The Cholesterol Issue
Cholesterol has become one of the key issues of health in the last few decades. There is a large amount talk and concern over how to avoid heart attacks, bypass surgeries, and multiple hospitalizations for heart disease. Because of this, many measures have been taken to find what preventative measures can be taken to avert heart disease. Cholesterol has been recognized as one of the important things that we can control to help prevent problems that contribute to heart disease. And multiple medications and studies about healthy diets to lower high cholesterol have been studied and released over the last few years to help the general population know what to do.
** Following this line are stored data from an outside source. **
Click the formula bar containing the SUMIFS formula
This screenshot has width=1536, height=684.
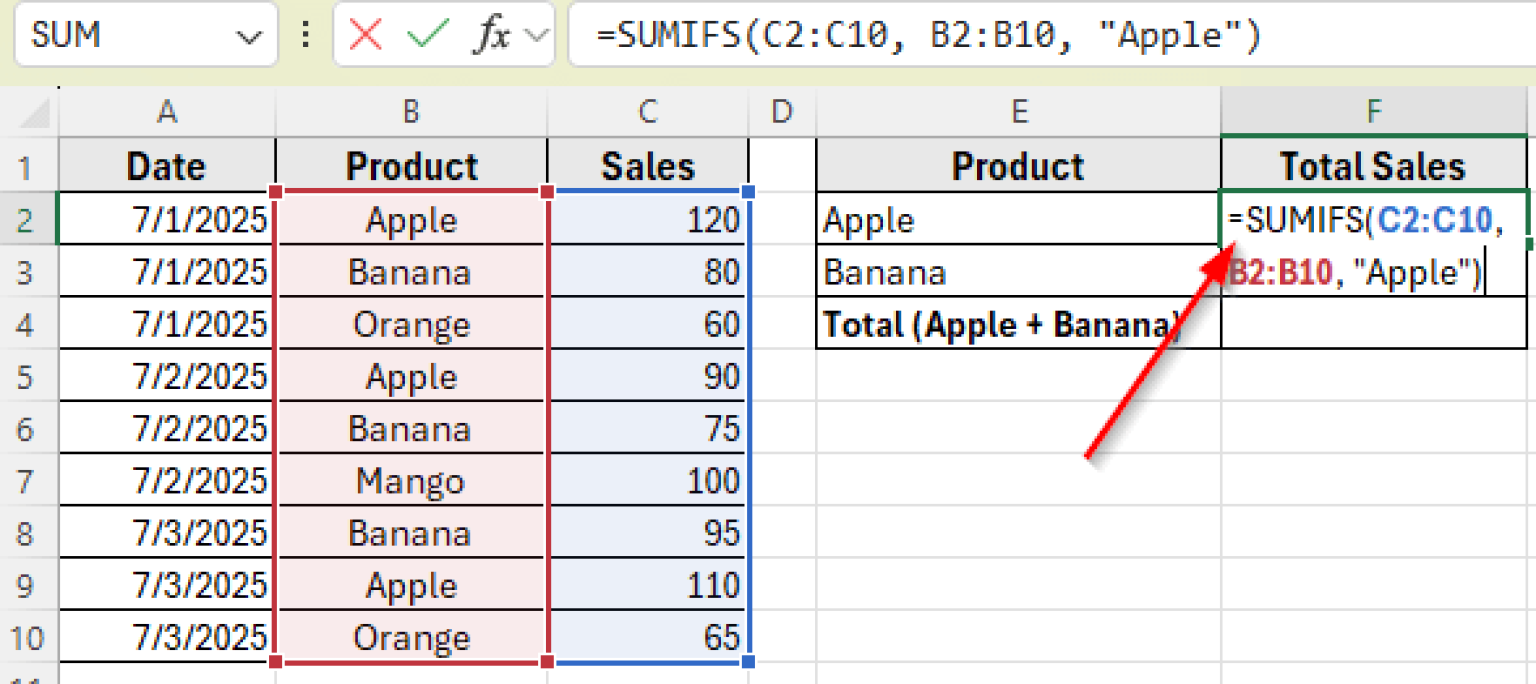tap(900, 35)
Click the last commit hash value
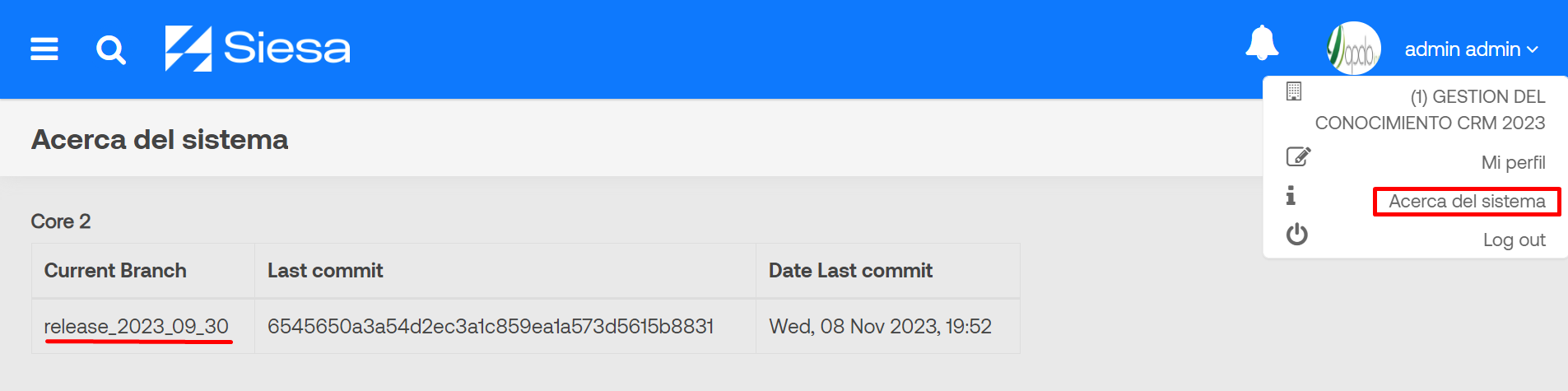This screenshot has width=1568, height=391. [491, 326]
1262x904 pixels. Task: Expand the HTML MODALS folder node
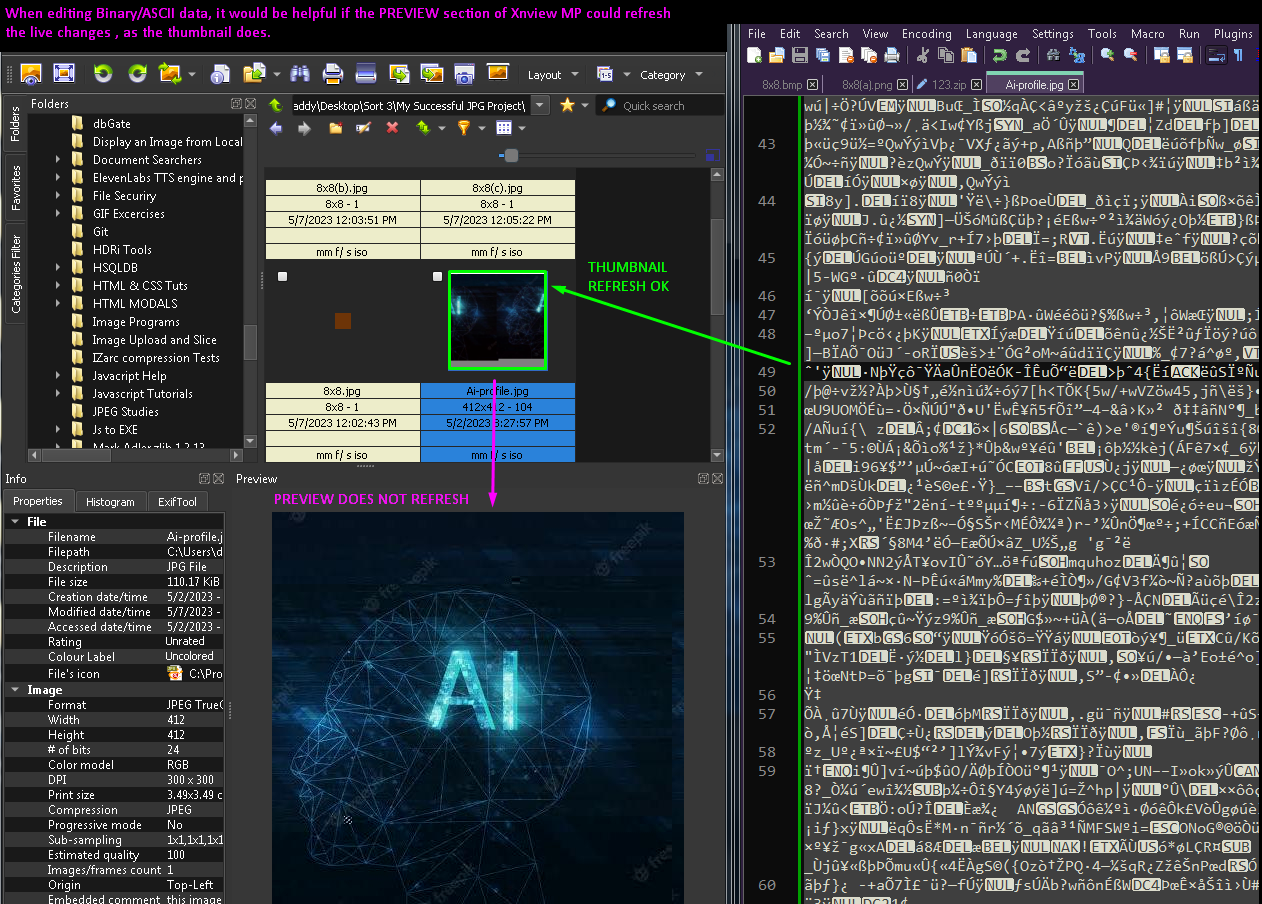click(58, 304)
Cholesterol is used in the body for the transport of fats and salts. It is made of two main types. HDL or high density lipoprotein is generally thought of as good cholesterol that helps heal arterial plaques. LDL or low-density lipoprotein is considered bad cholesterol. It can actually add to plaques, or blockages in your blood vessels that can cause clots or atherosclerosis, both of which cause heart attacks or strokes. The American Heart Association recommends that total cholesterol be less than 200 mg/dL. High cholesterol is then treated with a combination of diet, exercise changes, and various medications. It is usually recommended and usually possible to treat high cholesterol with diet and exercise to decrease the risk of heart disease, but is much easier and quicker to lower these numbers with medications.
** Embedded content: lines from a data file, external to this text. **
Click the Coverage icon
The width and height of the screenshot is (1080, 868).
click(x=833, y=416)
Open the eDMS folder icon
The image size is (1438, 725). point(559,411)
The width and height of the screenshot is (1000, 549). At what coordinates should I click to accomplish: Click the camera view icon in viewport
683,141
Recently, some have postulated that cholesterol is not really quite as important as we seem to be making it out to be, and that it is not the main risk-factor for developing heart disease. A book will even be coming out later this year that explains the concept more fully. The cholesterol myth suggests that cholesterol is simply lipoproteins that are really just shuttles for fatty substances, and not huge risk factors in and of themselves. The real issue is the amount of inflammation in blood vessels, stress, and sugar in our lives, and if we would work overall on healthy lifestyle, exercise, and diet, it would manage to lower not only the cholesterol but also the other factors which affect blood vessel health.
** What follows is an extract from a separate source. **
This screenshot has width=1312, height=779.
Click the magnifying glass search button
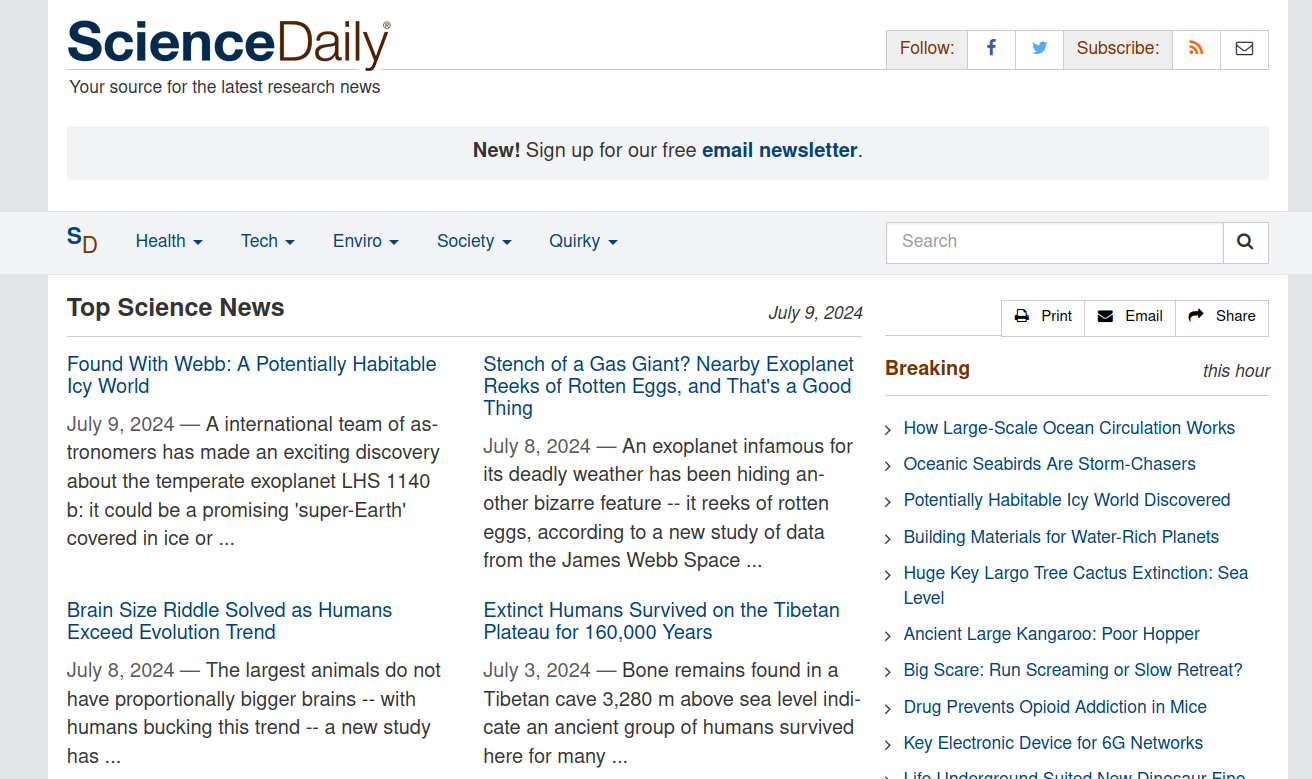[1245, 242]

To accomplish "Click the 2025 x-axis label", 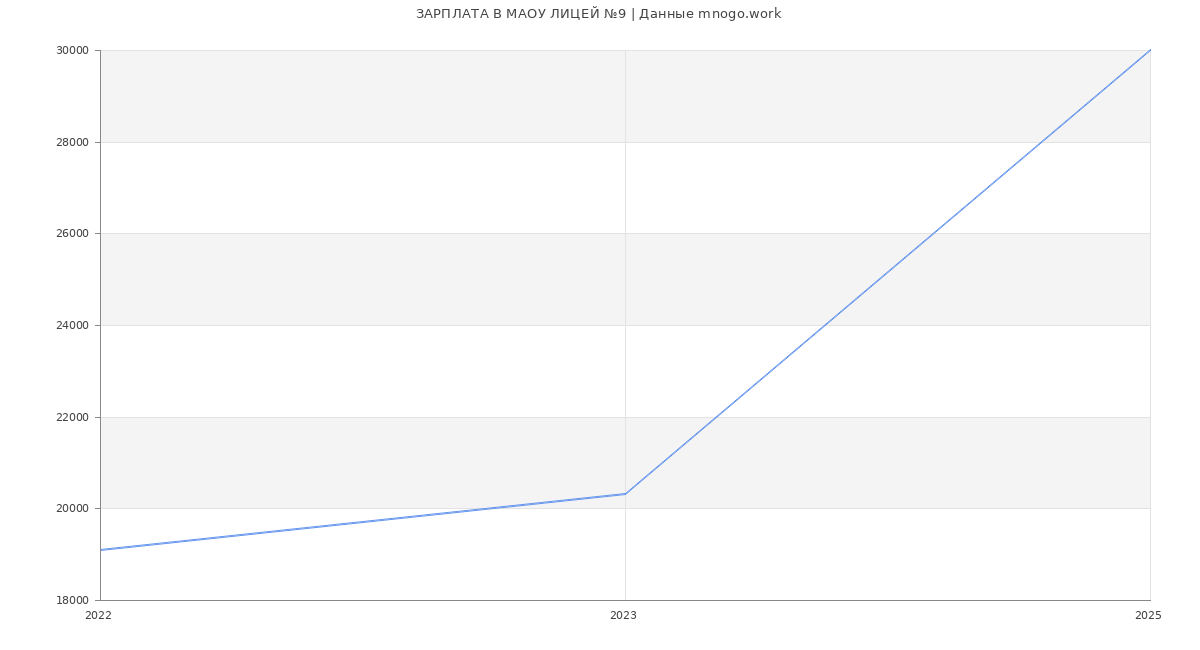I will coord(1148,616).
There are several studies which suggest that even people with normal cholesterol levels have heart attacks, and vice versa. The Lyon Heart Study in the 1990s took men after a heart attack who had several risk factors for developing another. They then put them on either a low cholesterol diet or a Mediterranean diet. The study was stopped because the risk of fatal heart attack of those on a Mediterranean diet was decreased by 70 percent, even though their cholesterol levels remained high. The ENHANCE trial in 2008 tested the effects of a cholesterol lowering medication. The medication lowered the cholesterol better than any others, but by the end they had twice the amount of plaque growth in blood vessels, meaning they were at even higher risk for heart attack after fixing cholesterol levels. Based on study results like these, many are thinking that our teaching that lowering cholesterol levels will reduce your risk of heart attack is not quite accurate.
In actuality, it is likely a combination of multiple factors that place at risk for heart disease. High cholesterol is clearly one of these, but the best means for treating it according to some of these studies and theories is still a little undecided. Regardless, having a healthy lifestyle and trusting the doctors who have managed these conditions for years is the best recommendation for now until clear evidence is decided for another management plan.